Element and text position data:
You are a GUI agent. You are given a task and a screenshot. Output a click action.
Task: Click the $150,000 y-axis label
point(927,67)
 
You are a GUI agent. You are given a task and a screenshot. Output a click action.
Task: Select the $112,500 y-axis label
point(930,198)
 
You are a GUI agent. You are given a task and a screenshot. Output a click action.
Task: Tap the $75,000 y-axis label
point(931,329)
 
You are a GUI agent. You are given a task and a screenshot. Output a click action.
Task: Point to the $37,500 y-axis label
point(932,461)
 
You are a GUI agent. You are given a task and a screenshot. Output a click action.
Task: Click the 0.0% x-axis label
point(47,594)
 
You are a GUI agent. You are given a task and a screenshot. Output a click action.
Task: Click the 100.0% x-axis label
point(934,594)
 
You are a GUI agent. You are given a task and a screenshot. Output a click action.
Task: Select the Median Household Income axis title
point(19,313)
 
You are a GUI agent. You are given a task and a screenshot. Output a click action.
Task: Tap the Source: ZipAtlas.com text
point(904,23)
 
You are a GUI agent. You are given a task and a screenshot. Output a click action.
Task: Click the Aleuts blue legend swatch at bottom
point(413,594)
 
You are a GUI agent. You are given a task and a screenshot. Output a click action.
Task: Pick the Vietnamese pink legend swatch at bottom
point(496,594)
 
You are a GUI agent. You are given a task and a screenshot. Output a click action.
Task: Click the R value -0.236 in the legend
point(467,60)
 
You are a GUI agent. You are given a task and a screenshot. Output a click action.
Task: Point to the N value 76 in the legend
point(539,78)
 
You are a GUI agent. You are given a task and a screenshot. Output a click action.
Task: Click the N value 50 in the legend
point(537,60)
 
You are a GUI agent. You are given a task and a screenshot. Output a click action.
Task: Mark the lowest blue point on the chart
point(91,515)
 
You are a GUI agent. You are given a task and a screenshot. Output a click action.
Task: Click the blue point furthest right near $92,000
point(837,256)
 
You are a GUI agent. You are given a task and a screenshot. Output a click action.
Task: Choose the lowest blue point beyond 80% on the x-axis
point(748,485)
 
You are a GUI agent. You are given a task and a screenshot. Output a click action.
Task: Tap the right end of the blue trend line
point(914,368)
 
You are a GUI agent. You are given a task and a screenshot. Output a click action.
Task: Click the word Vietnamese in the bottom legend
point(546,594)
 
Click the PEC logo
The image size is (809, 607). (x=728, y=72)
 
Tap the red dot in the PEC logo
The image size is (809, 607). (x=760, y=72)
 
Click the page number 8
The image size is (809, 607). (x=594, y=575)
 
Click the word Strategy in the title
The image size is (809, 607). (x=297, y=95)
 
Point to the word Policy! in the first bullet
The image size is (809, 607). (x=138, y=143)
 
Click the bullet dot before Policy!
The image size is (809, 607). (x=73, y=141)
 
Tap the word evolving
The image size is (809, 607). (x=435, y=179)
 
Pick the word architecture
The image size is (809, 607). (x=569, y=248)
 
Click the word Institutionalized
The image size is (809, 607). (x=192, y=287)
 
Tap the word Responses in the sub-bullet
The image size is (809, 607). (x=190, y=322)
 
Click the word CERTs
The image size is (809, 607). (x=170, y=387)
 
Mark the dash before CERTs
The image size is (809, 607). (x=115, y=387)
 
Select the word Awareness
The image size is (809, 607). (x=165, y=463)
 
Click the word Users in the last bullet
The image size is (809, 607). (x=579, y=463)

==

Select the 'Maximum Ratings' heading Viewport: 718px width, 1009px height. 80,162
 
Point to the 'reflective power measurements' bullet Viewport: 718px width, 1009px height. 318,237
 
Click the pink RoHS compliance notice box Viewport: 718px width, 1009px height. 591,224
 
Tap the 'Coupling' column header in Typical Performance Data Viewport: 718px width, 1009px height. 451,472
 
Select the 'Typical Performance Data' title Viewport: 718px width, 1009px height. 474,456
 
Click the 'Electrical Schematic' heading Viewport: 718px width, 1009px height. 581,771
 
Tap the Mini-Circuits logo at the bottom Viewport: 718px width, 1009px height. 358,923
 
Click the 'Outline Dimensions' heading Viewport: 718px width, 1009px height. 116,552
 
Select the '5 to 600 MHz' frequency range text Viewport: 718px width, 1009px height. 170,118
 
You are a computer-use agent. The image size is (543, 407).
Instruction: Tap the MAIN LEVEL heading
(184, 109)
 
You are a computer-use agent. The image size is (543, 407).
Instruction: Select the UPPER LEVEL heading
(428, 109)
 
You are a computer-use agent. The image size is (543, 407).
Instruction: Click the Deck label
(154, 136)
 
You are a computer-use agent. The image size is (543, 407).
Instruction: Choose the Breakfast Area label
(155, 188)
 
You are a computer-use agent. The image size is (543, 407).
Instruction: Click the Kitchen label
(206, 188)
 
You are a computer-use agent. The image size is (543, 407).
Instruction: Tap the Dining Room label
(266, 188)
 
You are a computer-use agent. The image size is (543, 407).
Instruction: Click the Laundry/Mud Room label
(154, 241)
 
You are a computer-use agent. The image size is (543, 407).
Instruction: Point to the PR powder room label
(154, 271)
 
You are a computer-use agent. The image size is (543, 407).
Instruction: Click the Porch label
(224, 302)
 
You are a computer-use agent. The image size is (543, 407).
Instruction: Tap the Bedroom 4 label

[WHAT THE EXERCISE ASKS] How many lines of the records contain the string "before"? Case counts. Reply with the number alone.

[TASK ANSWER] 2